O combate à pedofilia no Brasil
Enviada em 02/11/2018
No filme “Um olhar do paraíso”, é retratado o tema da pedofilia, sofrida pela personagem Susie Salmon por seu vizinho - o qual a assassinou após o ato criminoso. Analogamente, fora das telas, casos assim são uma realidade no Brasil e acontecem, cada vez mais, em função da falta de diálogo de muitos jovens com suas famílias e da utilização das redes sociais como ferramenta de acesso, por pedófilos, a crianças e adolescentes. Assim, convém analisar essas contrariedades para, então, propor soluções a fim de dirimi-las.
Primordialmente, deve-se ressaltar que as redes sociais deixam muitos jovens vulneráveis ao contato com desconhecidos. Essa afirmação é comprovada ao analisar a teoria da “aldeia global”, proposta pelo filósofo McLuhan, a qual afirma que as tecnologias integraram as pessoas de tal modo, que os indivíduos podem, facilmente, interagir com estranhos. Essa tese é confirmada ao avaliar as declarações, fornecidas ao portal de notícias G1, de crianças que sofreram abuso sexual por parte de adultos, uma ver que grande parte delas afirmam ter conhecido os criminosos por meio do Facebook do Twitter, por exemplo. Nesse contexto, fica claro que, enquanto medida educativas e de combate à pedofilia não forem impostas ao público jovem, o uso das redes sociais será, sem dúvida, uma ameaça a ele.

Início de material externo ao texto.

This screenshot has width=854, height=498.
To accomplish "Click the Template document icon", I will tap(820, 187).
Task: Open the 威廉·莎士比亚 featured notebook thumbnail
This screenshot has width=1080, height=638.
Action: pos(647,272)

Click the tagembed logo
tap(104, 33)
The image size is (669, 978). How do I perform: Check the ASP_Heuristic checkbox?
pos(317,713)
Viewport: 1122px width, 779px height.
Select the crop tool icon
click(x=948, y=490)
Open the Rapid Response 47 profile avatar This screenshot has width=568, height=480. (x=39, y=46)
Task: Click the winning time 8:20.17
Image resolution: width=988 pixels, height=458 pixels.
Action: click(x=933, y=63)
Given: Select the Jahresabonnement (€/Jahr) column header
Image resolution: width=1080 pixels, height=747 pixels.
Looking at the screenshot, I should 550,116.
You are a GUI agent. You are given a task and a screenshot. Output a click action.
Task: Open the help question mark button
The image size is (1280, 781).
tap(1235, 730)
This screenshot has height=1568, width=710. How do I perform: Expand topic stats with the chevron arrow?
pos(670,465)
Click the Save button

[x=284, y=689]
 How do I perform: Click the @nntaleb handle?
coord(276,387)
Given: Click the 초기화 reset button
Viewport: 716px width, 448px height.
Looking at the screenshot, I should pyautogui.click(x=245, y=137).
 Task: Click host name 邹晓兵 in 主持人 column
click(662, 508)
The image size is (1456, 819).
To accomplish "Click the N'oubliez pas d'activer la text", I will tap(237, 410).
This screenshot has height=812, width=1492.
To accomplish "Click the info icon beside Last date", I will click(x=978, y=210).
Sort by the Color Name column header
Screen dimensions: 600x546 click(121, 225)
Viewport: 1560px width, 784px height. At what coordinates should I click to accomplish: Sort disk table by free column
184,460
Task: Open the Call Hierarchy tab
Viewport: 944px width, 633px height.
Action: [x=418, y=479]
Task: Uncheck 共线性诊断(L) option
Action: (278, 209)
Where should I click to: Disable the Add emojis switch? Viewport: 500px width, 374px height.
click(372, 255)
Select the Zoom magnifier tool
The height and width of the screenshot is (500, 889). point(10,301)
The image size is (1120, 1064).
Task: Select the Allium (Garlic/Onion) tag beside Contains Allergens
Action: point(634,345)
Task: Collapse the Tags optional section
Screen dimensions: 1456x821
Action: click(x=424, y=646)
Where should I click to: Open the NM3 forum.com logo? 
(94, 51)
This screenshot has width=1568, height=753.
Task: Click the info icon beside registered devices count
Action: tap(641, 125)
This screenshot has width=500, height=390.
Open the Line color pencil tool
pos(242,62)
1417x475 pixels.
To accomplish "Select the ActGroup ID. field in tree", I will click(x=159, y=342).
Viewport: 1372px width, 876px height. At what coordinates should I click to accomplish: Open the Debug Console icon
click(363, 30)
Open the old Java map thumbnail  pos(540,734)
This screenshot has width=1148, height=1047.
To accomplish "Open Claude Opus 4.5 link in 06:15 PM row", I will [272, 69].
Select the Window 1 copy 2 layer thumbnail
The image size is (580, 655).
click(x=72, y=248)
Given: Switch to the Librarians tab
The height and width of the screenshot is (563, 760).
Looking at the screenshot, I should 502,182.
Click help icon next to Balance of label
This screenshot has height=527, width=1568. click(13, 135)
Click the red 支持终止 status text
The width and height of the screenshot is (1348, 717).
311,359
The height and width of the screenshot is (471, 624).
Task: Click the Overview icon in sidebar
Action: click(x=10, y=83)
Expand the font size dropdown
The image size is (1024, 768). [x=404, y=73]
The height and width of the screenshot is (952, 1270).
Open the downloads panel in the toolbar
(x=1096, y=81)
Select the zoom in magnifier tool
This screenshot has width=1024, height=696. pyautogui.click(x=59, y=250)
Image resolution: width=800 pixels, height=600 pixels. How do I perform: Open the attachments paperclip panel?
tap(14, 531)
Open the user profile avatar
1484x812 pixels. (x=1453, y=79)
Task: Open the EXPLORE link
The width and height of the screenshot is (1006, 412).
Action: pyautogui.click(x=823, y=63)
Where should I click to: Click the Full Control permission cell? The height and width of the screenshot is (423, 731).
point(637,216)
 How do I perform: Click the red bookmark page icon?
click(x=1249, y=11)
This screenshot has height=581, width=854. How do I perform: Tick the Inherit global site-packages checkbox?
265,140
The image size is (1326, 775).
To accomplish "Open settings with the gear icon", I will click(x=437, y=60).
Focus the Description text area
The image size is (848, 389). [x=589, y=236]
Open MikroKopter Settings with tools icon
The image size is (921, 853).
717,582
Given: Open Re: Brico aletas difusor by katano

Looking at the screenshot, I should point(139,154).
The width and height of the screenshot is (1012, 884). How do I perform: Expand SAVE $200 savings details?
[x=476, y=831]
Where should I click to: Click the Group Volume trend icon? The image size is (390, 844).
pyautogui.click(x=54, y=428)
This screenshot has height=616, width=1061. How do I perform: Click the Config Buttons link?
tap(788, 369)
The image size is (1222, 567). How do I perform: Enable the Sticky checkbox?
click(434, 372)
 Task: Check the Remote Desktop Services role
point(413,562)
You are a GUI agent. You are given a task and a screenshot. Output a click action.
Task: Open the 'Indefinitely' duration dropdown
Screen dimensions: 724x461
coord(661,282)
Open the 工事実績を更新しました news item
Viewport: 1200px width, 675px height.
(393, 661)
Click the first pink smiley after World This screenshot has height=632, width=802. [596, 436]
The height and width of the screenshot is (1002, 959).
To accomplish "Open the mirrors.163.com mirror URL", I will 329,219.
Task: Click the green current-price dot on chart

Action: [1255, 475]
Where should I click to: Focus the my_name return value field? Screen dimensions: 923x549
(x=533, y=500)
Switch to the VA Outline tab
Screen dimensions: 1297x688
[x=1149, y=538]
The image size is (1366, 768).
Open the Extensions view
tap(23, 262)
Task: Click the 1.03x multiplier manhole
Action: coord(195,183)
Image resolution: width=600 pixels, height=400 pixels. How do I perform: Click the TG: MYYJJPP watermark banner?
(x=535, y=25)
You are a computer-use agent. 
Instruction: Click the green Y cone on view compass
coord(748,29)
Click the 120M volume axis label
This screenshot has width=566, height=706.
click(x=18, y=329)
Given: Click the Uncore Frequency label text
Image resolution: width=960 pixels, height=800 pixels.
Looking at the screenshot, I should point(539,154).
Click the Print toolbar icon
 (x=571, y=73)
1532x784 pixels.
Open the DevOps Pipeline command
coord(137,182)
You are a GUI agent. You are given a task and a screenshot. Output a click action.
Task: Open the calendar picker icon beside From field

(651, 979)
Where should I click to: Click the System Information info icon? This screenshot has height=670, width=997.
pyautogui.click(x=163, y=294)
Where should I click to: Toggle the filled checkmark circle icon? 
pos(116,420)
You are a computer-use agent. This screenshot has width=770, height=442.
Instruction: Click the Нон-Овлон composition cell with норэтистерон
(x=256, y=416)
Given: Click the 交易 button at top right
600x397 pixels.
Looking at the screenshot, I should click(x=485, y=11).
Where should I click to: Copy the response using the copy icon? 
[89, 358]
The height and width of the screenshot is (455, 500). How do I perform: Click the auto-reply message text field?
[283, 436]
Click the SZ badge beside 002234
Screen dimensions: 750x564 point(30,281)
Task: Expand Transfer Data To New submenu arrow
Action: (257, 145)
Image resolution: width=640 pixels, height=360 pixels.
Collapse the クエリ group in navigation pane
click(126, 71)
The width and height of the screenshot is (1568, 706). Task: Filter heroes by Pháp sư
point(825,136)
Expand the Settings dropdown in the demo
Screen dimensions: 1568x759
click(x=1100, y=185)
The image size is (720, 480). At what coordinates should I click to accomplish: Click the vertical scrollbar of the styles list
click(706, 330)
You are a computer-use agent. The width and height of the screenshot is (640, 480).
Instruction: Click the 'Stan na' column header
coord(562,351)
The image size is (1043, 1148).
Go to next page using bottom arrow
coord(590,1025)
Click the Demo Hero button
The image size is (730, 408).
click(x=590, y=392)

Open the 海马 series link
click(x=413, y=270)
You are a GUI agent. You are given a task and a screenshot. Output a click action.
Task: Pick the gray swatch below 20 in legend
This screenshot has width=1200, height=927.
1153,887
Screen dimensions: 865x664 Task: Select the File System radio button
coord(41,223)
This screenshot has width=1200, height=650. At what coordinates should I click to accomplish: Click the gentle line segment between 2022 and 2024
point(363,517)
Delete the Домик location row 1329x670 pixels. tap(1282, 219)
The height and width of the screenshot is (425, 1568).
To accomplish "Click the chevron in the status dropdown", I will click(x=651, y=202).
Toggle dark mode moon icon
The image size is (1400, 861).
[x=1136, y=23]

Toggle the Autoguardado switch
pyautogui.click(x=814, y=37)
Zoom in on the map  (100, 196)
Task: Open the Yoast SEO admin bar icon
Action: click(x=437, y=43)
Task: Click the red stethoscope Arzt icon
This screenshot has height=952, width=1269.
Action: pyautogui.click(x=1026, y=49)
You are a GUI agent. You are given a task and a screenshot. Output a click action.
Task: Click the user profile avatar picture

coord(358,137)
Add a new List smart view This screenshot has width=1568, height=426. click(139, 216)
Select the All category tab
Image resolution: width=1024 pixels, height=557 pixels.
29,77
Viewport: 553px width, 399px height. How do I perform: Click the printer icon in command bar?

Outrossim, outro problema é a falta de diálogo de muitos jovens com suas famílias, o que os tornam suscetíveis à pedofilia. Essa asserção é ratificada ao analisar o mundo atual, em que inúmeras crianças e adolescentes destinam grande parte do tempo ao uso da internet e deixam de conversar com seus pais sobre questões sentimentais e psicológicas, segundo o jornal O Globo. Dessa forma, sinais de abuso sexual, como mudanças comportamentais, característicos desse tipo de crime, conforme a Organização Mundial da Saúde, não são percebidos. Nessa conjectura, é evidente que, enquanto muitos jovens não forem estimulados ao diálogo com suas famílias, detectar casos de pedofilia será uma tarefa árdua.
Portanto, o Ministério da Educação deve promover a criação de projetos sociais, em escolas, destinados ao alerta dos perigos da utilização das redes sociais pelos pedófilos e as formas de evitá-los. Além disso, ele deve tornar obrigatória a presença de psicólogos em toda a rede pública de ensino - para fomentar o diálogo dos jovens com suas famílias e esses profissionais. Logo, para a realização de tais medidas, é fundamental que esse órgão estatal forneça verba às escolas. Com isso, o combate à pedofilia será assegurado e casos como os de Susie Salmon não serão mais uma realidade.